Uplink support
As the WAN port of a node will be connected to a user’s private network, it is essential that the node only uses the WAN when it is absolutely necessary. There are two cases in which the WAN port is used:
Mesh VPN (package
gluon-mesh-vpn-fastd
)DNS to resolve the VPN servers’ addresses (package
gluon-wan-dnsmasq
)
After the VPN connection has been established, the node should be able to reach the mesh’s DNS servers and use these for all other name resolution.
If a device has only a single Ethernet port (or group of ports), it will be
used as an uplink port even when it is not labelled as “WAN” by default. This
behavior can be controlled using the interfaces.single.default_roles
site.conf option. It is also possible to alter the interface assignment after
installation by modifying /etc/config/gluon
and running
gluon-reconfigure
.
Routing tables
As a node may get IPv6 default routes both over the WAN and the mesh, Gluon
uses two routing tables for IPv6. As all normal traffic should go over the mesh,
the mesh routes are added to the default table (table 0). All routes on the WAN interface
are put into table 1 (see /lib/gluon/upgrade/110-network
in gluon-core
).
There is also an ip -6 rule which routes all IPv6 traffic with a packet mark with the bit 1 set though table 1.
libpacketmark
libpacketmark is a library which can be loaded with LD_PRELOAD
and will set the packet mark of all
sockets created by a process in accordance with the LIBPACKETMARK_MARK
environment variable. This allows setting
the packet mark for processes which don’t support this themselves. The process must run as root (or at least
with CAP_NET_ADMIN
) for this to work.
Unfortunately there’s no nice way to set the packet mark via iptables for outgoing packets. The iptables will run after the packet has been created, to even when the packet mark is changed and the packet is re-routed, the source address won’t be rewritten to the default source address of the newly chosen route. libpacketmark avoids this issue as the packet mark will already be set when the packet is created.
gluon-wan-dnsmasq
To separate the DNS servers in the mesh from the ones on the WAN, the gluon-wan-dnsmasq
package provides
a secondary DNS daemon which runs on 127.0.0.1:54
. It will automatically use all DNS servers explicitly
configured in /etc/config/gluon-wan-dnsmasq
or received via DNS/RA on the WAN port.

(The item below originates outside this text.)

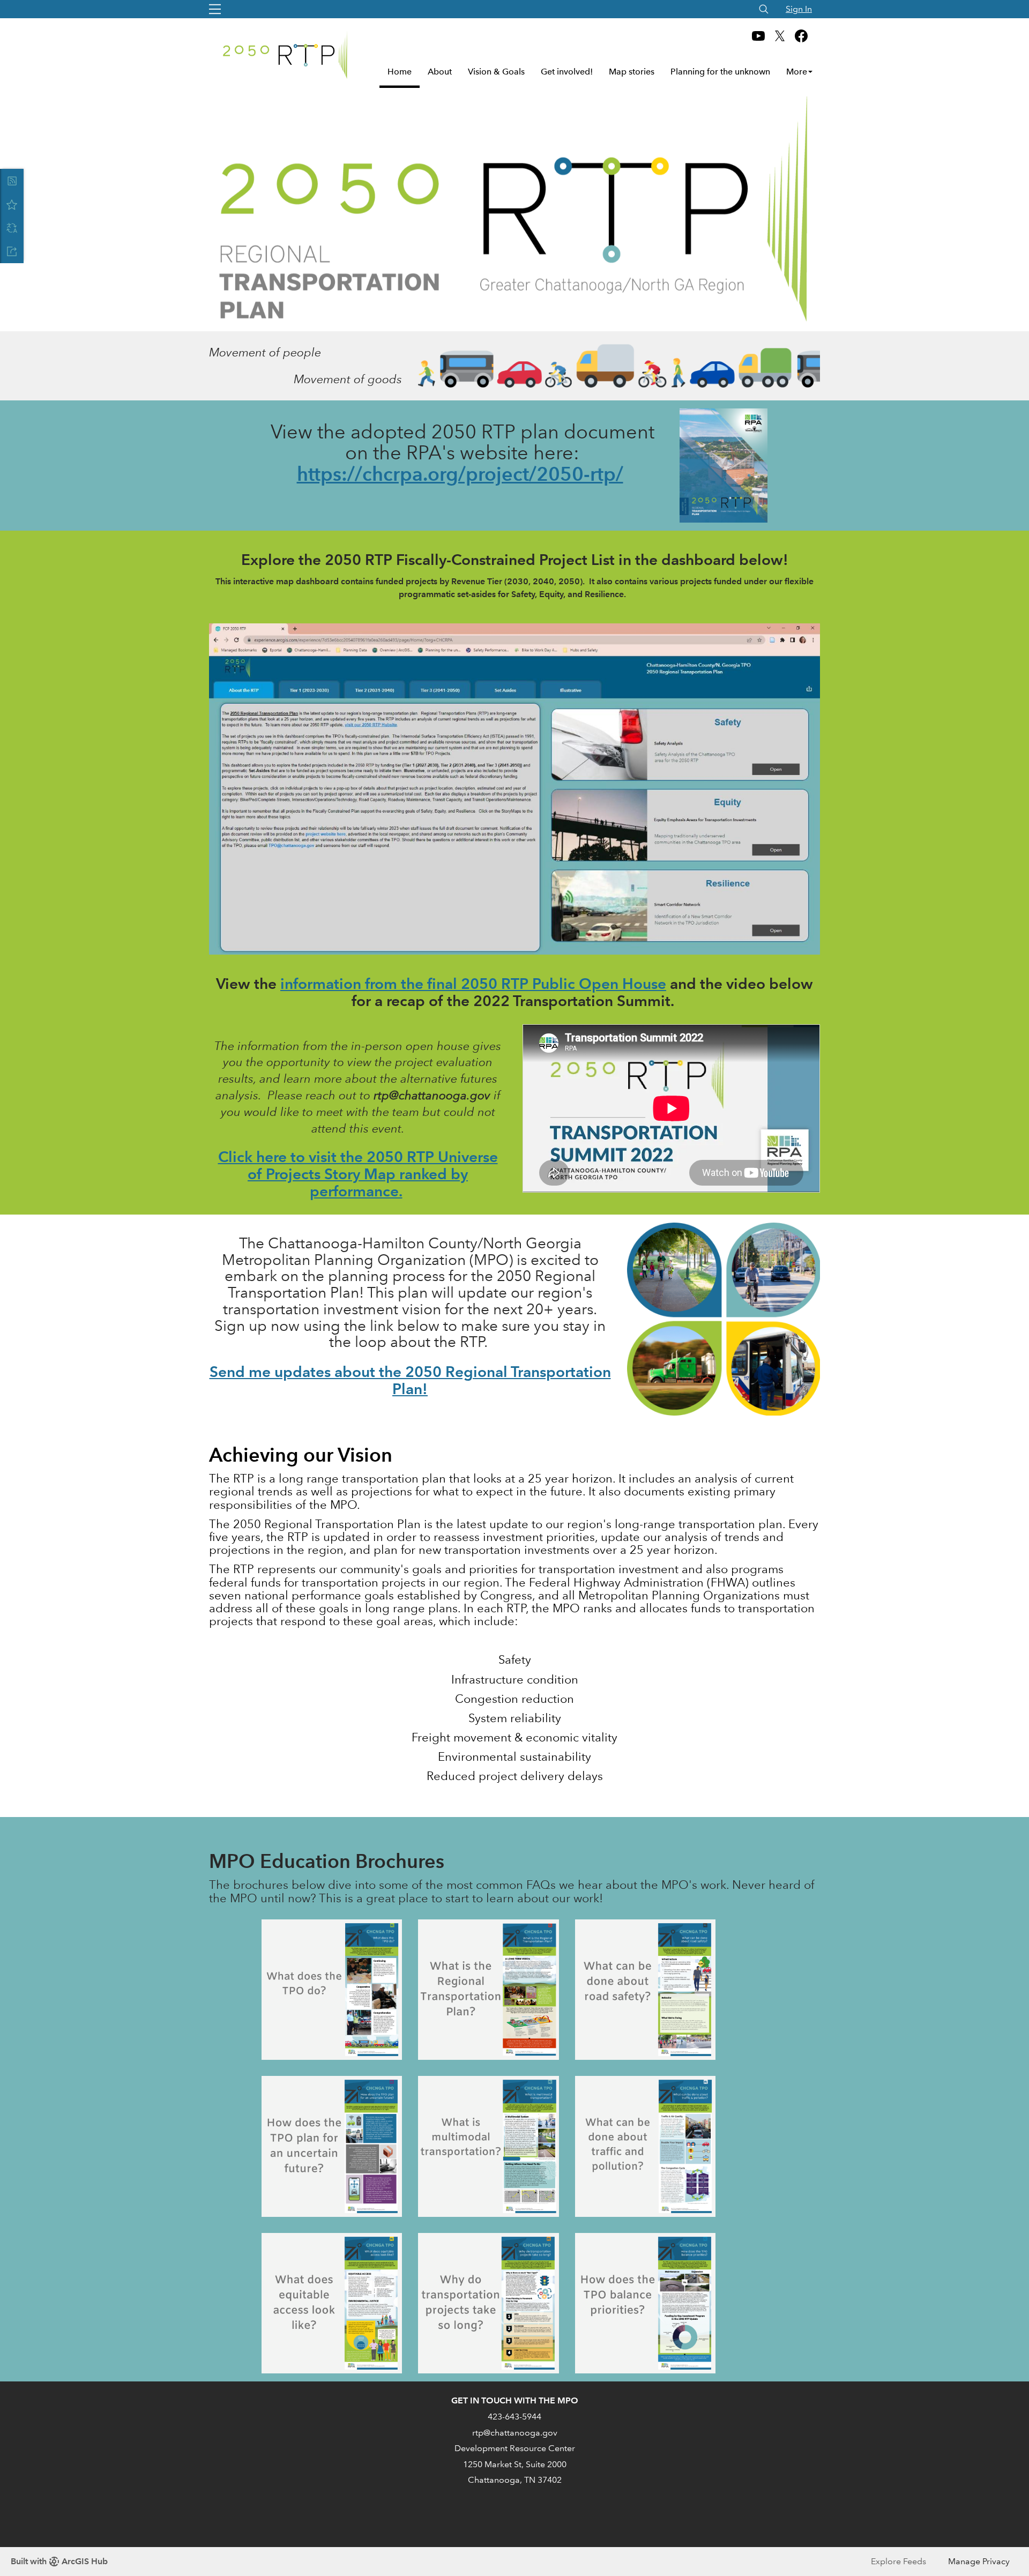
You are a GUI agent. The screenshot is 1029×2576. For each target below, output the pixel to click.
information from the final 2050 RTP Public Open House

It is important that
no DNS servers for the WAN interface are configured in /etc/config/network
and that peerdns
is set to 0
so the WAN DNS servers aren’t leaked to the primary DNS daemon.
libpacketmark is used to make the secondary DNS daemon send its requests over the WAN interface.
The package gluon-mesh-vpn-fastd
provides an iptables rule which will redirect all DNS requests from processes running
with the primary group gluon-mesh-vpn
to 127.0.0.1:54
, thus making fastd use the secondary DNS daemon.